Gotcha: agents-workflow spawns full Pi sessions per agent. 5 parallel agents = 2-5GB RAM.
The Numbers
▸ Multi-file success rate: 35% single-pass → 90%+ with worktree agents ▸ Feature development time: 2-3 days → 4-8 hours with 3 parallel agents ▸ Merge conflicts: 20-30% sequential → near 0% worktree isolation ▸ Edge case coverage: ad-hoc 40% → structured spec 85%+ ▸ Time to first ROI: first 5-file feature completes in 4-8 hours (Source: agents-workflow docs, June 2026)
What It Cannot Do
- Requires Worktrunk CLI — an additional tool installed separately.
- Simple features (1-2 files) don't benefit from planning overhead.
- Worktrees use 6x repo disk space (original + 5 worktrees).
Start in 10 Minutes
- (2 min) Install Worktrunk CLI: npm install -g @anthropic-ai/worktrunk
- (3 min) Install agents-workflow: pi install git:github.com/l3wi/agents-workflow
- (5 min) Run /skill:plan for a small feature to experience the pipeline
Frequently Asked Questions
Q: What happens if an agent crashes mid-implementation? A: The orchestrator detects the failure via .agent-state.json. For orchestrated runs, the state is persisted for crash recovery. Resume with /skill:swarm feature-name --resume.
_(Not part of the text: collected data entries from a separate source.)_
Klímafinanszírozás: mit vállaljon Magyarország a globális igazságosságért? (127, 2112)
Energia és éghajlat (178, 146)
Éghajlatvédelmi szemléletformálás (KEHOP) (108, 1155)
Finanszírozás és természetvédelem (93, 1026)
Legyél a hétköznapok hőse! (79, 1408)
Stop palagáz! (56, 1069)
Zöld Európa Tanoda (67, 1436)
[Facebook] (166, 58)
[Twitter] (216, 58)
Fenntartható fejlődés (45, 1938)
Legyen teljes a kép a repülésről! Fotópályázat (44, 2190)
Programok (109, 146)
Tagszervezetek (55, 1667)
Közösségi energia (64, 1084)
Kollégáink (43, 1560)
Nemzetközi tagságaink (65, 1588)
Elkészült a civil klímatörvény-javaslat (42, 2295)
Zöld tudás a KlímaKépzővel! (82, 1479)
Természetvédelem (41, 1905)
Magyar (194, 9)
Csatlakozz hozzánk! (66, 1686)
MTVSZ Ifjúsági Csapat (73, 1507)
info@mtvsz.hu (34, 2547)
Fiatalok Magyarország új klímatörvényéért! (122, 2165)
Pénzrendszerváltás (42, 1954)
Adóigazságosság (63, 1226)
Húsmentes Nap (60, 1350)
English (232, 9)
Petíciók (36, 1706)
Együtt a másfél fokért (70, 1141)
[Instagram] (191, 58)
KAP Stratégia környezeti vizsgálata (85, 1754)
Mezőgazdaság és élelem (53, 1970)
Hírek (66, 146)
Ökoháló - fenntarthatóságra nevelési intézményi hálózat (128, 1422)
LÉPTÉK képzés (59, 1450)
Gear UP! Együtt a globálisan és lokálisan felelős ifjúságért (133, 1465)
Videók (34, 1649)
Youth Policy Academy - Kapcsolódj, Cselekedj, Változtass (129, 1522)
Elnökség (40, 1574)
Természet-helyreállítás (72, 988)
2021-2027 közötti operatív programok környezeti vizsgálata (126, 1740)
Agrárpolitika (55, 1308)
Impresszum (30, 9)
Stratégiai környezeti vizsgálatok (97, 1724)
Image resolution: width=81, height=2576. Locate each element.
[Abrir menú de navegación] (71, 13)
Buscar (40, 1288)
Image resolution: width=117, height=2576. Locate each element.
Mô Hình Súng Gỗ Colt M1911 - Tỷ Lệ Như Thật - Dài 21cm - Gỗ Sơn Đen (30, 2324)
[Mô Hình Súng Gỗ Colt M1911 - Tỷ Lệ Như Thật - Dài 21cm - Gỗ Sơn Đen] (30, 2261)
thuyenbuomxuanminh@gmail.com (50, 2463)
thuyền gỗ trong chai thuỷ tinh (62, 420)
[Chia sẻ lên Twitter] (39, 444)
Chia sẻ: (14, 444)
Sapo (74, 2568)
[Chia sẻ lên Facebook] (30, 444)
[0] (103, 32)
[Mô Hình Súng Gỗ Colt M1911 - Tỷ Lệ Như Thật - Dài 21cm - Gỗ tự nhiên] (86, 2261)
Q: Can agents-workflow handle any size of feature? A: Best for multi-file features (5+ files). For 1-2 file features, use /skill:feature (single-phase implementation) which skips the planning overhead.
Q: Do I need to clean up worktrees manually? A: No. The orchestrator cleans up worktrees after merging. If the orchestrator crashes mid-run, you may need to clean up .worktrees/ manually.